:: ASSIGNMENT ::
A faithful, complete copy of the entries below is required, with images removed.

:: MATERIAL FOR THIS EXERCISE ::
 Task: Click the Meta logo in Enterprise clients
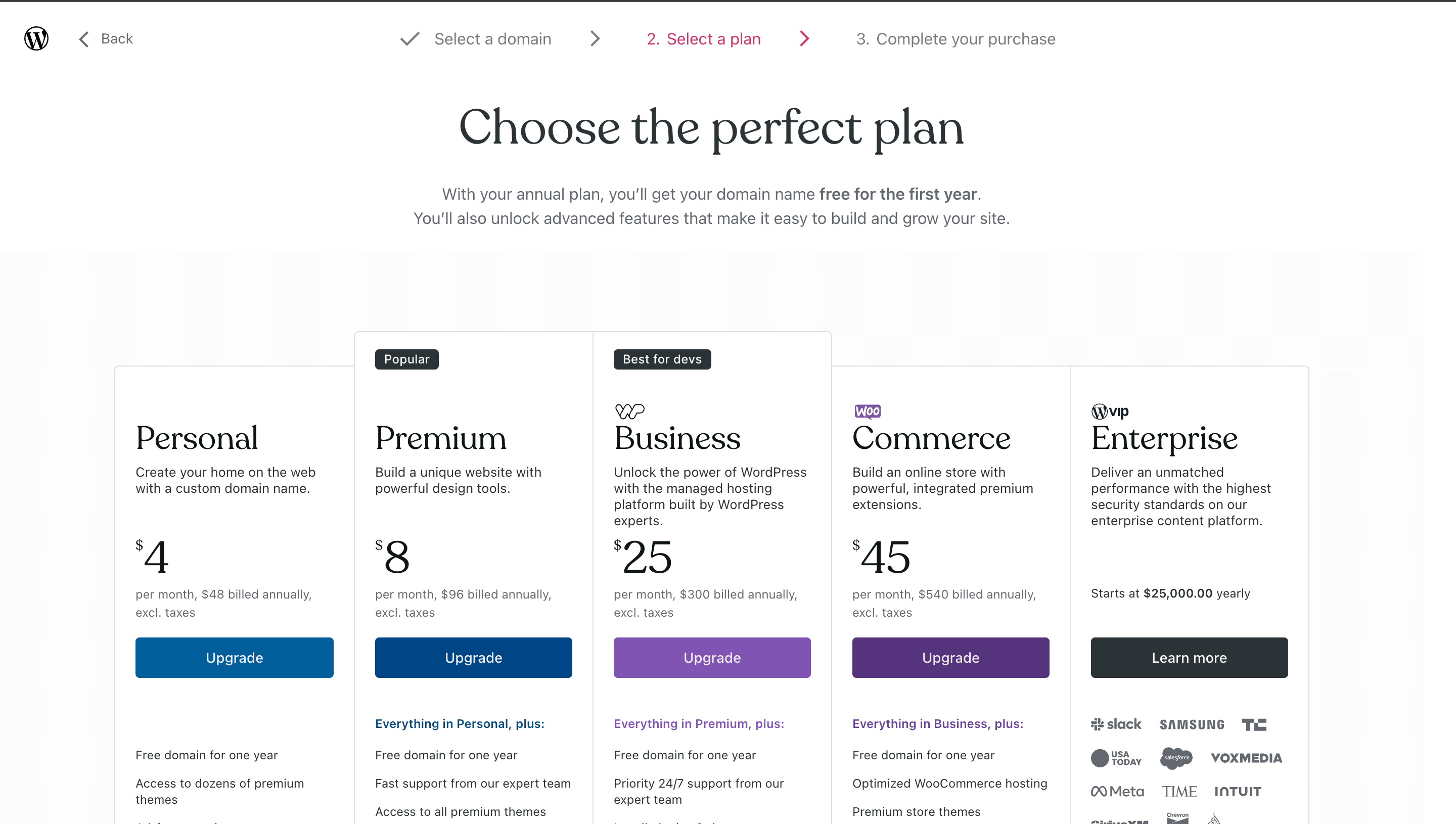pyautogui.click(x=1118, y=791)
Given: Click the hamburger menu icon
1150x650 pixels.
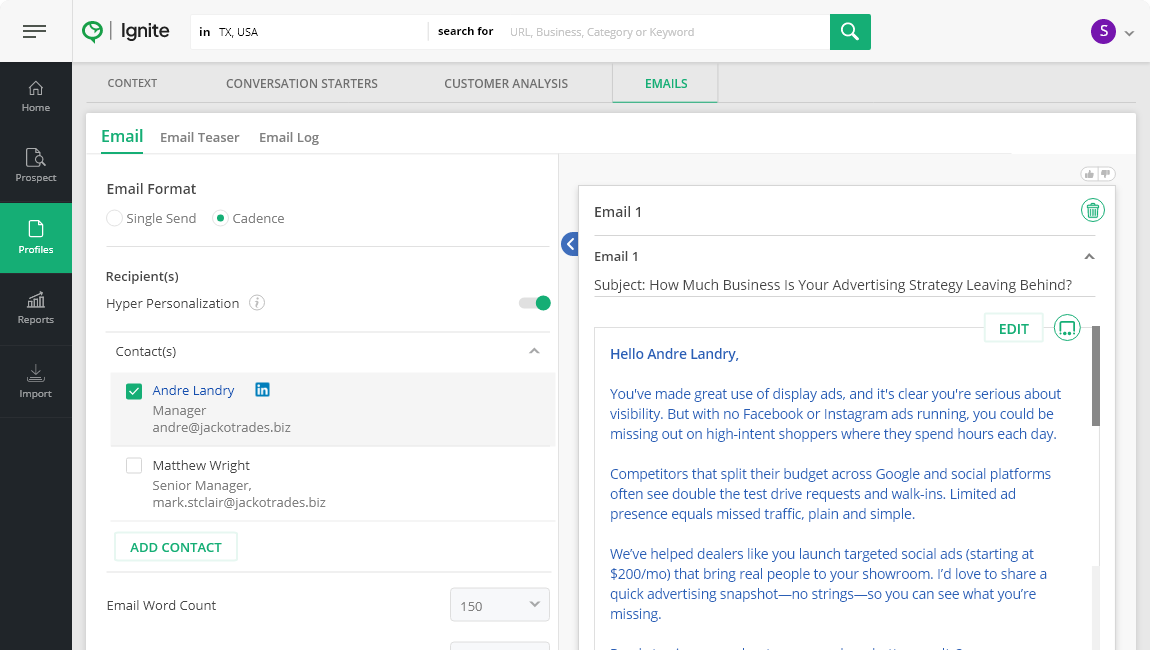Looking at the screenshot, I should 34,32.
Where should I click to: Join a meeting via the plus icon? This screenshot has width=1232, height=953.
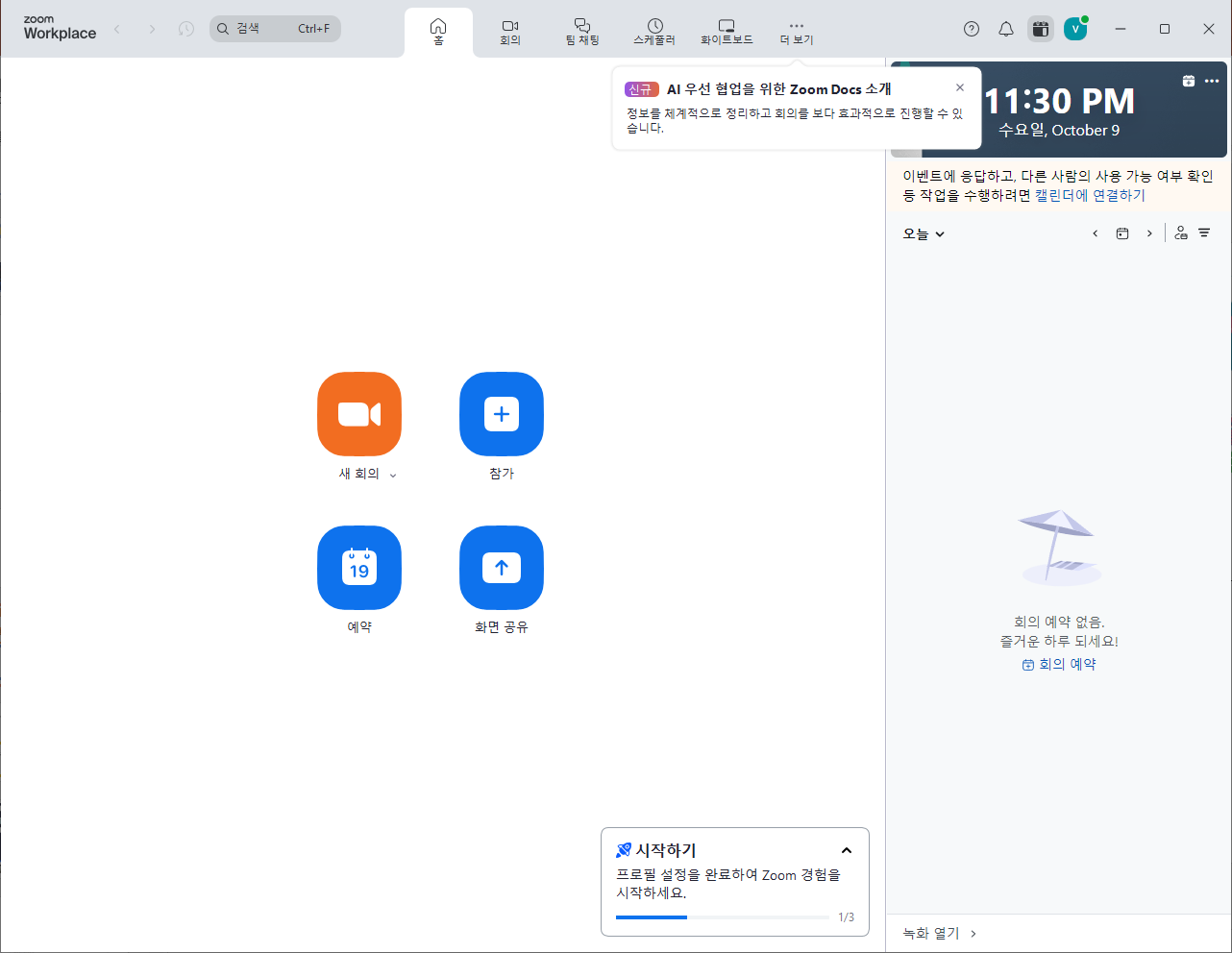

:: ANSWER TO THIS EXERCISE ::
 Task: Click the Meta logo in Enterprise clients
pyautogui.click(x=1118, y=791)
Given: Click the hamburger menu icon
1150x650 pixels.
Looking at the screenshot, I should 34,32.
Where should I click to: Join a meeting via the plus icon? This screenshot has width=1232, height=953.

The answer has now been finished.